In the US, ExxonMobil and Chevron collectively made more than $18bn in net income during the first quarter. Though down from $19.1bn pocketed by the pair in the final quarter of last year, the sum still represents an extraordinary 53 per cent increase from the year ago period. For Exxon, it was its most profitable start to the year ever.
Both Exxon and Chevron used their windfalls to lavishly reward shareholders last year and pay down debt. That should continue this year. But with underlying cash flows still well above historical norms and net debt down sharply, they may want to think about more adventurous uses for their cash.
Exxon, more than any other supermajor, can afford to go shopping. It generated $16.3bn in operating cash flow during the quarter. Even after $5.8bn of capital expenditures and $8.1bn of shareholder returns, it grew its cash balance by $3bn quarter-over-quarter to $32.7bn. At this rate, it could end the year with nearly $42bn of cash and cash equivalents. On top of that, the stock, at a record high of over $119, provides additional firepower in any deal negotiations.

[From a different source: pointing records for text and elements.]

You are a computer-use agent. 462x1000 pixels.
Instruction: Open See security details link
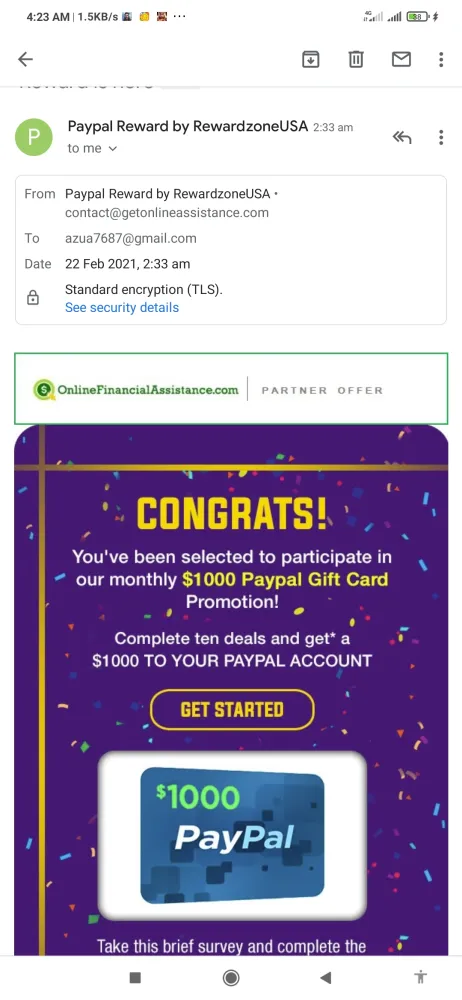coord(122,307)
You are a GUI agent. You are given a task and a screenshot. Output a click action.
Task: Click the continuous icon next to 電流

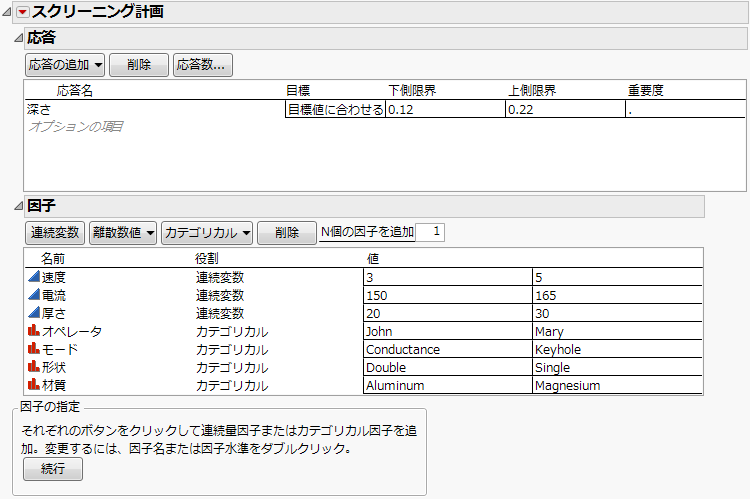pyautogui.click(x=33, y=295)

Adding scale to its US onshore Permian Basin production would be the obvious move. Pioneer Natural Resources, a top four producer there, would be a big prize. Exxon is also in that top tier, with Chevron and ConocoPhillips. A combination with Pioneer might attract antitrust scrutiny given their strong positions in that shale region.
But other Permian deals including by ConocoPhillips have not. Pioneer trades about a quarter less than Exxon on a 2024 price to forward earnings of 9 times, suggesting that a cash or shares deal still looks attractive.
Exxon predictably has deflected any questions on acquisitions, saying any deal has to bring value. But given its cash gusher, expect deal chatter to continue.